The plain and simple truth is this: men don’t like to think that they’ve crossed that indefinable line that lies between ‘cool, funky, 30-something dad’ and ‘out-of-touch, slightly-portly-around-the-waistline, middle-aged man’. In our poor, deluded and beer-addled minds we still think we’re the 25-year-old young buck who once bestrode the coolest club dancefloors of the metropolis (and even that’s pushing it, given that, in restrospect, we were never quite as cool as we thought we were… sorry lads).
So, what exemplifies a good dad dance, then? According to the Oxford English Dictionary, dad dancing is “awkward or unfashionable dancing to pop music, as characteristically performed by middle-aged or older men”. Harsh, you might say, though it does almost sum up this terrible affliction. But I think that definition misses out the real tragedy that is the spectacle of a man trying to lose himself in the latest Daft Punk track, whilst simultaneously metamorphisising into his own father. An image that will stay with me till my dying day is that of my own father attempting to dance to the mid-1990s drum & bass sounds of ‘Super Sharp Shooter’ at my brother’s wedding reception. Chilling! I’m not quite ready to become that man just yet.
So, what is it that happens between 35 and 40 that suddenly turns us poor blokes into dad-dancers? After much extensive research, I can reveal the answer is this: we forget we have hips!
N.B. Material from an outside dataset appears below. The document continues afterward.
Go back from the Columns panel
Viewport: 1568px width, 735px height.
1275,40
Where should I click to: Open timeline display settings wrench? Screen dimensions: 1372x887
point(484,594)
Go to a family wedding or an office party and take a look at the hapless dancer. The face will be gurning, David Brent-style to the rhythm of the current track that’s pulsing out of the speakers. The arms and upper body will be flailing around, occasionally in time with the music, but often-as-not to a rhythm all of their own making, knocking drinks and party-size sausage rolls from anyone within a one-metre radius. The legs will be moving, again to an indefinable rhythm of their own, and certainly not in time with the movements of the arms.
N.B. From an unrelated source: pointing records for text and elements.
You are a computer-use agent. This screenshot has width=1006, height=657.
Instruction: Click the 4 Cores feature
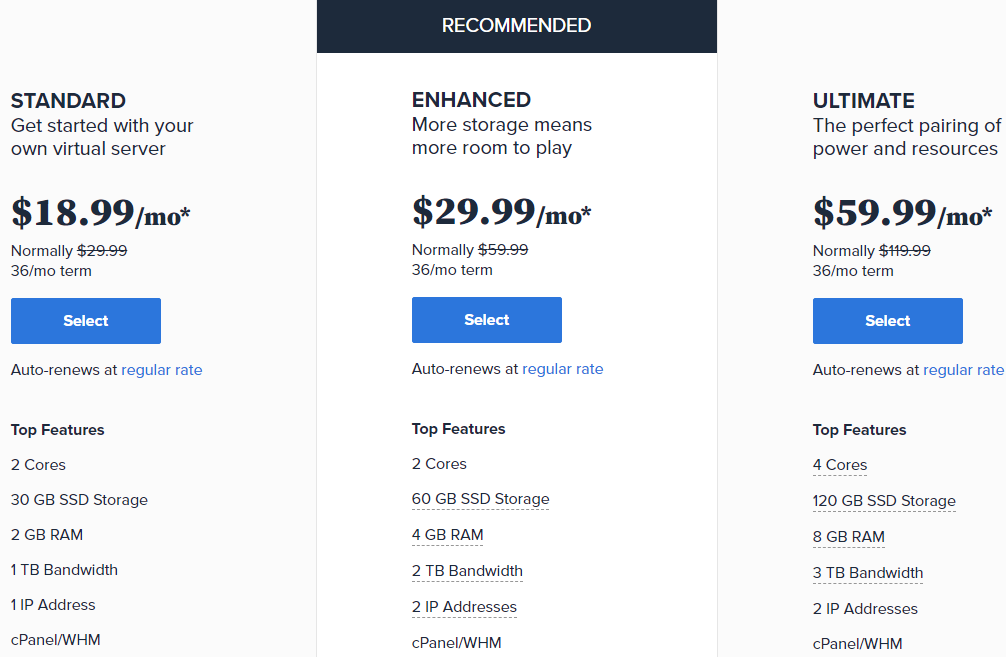point(840,465)
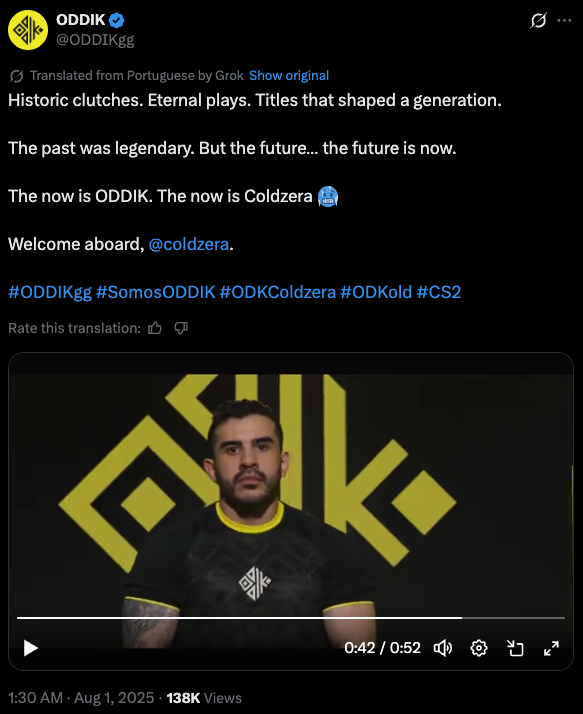Expand video to fullscreen
The height and width of the screenshot is (714, 583).
click(x=551, y=648)
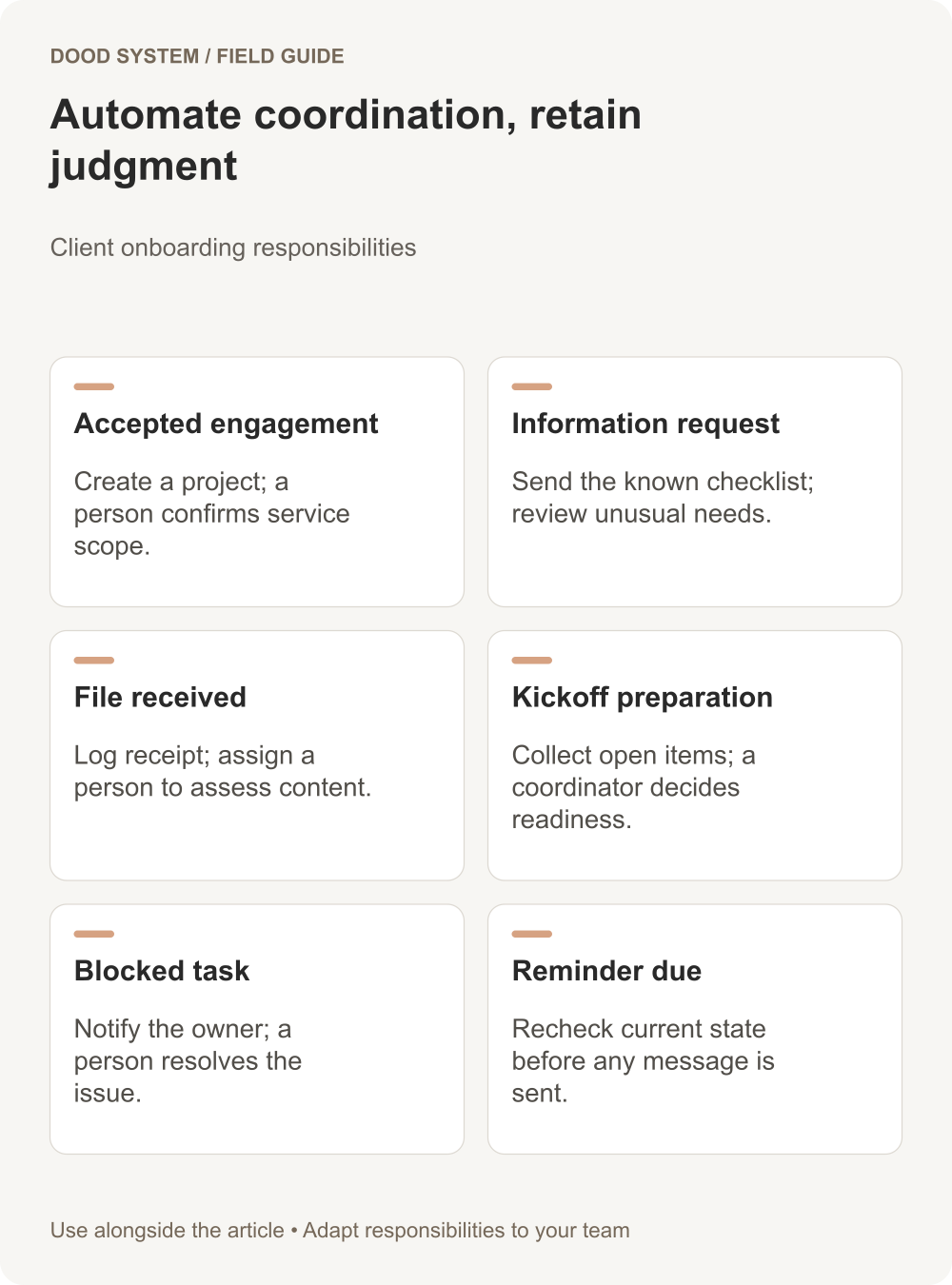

But if we focus our attention on the hip area, you’ll notice a distinct lack of any rotation, grinding or general rhythmic movement. Like a Buzz Lightyear figure who can only move his legs back and forth, but can’t move his pelvis, the dad-dancer has lost his ability to swirl those hips – he is, in essence, the anti-Elvis: resigned to moving his limbs but without any of the passionate, pseudo-sexual gyrating that accompanied the dancing of his teens and early twenties. He has lost his mojo, the poor fella.
So, what can we do to cure this? I suggest government-funded evening classes for all men aged 40 and over where we can be taught once again to move those hips. A weekly dose of old-school hip hop, or 60s R&B to enliven the dwindling flame of funk that has fluttered and died within our poor, middle-aged loins (yes, I know, it’s a terribly evocative word, loins).
Mature men of the world – go in search of your mojo! Search not for your youth, for time has given you experience and skills that the 20-year-old you was in dire need of. But start your quest to find the holy grail of rhythm which you once possessed. Find the funk and get those hips moving. Good luck!
Sorry… can’t think of you as a middle-aged Dad-dancer just yet!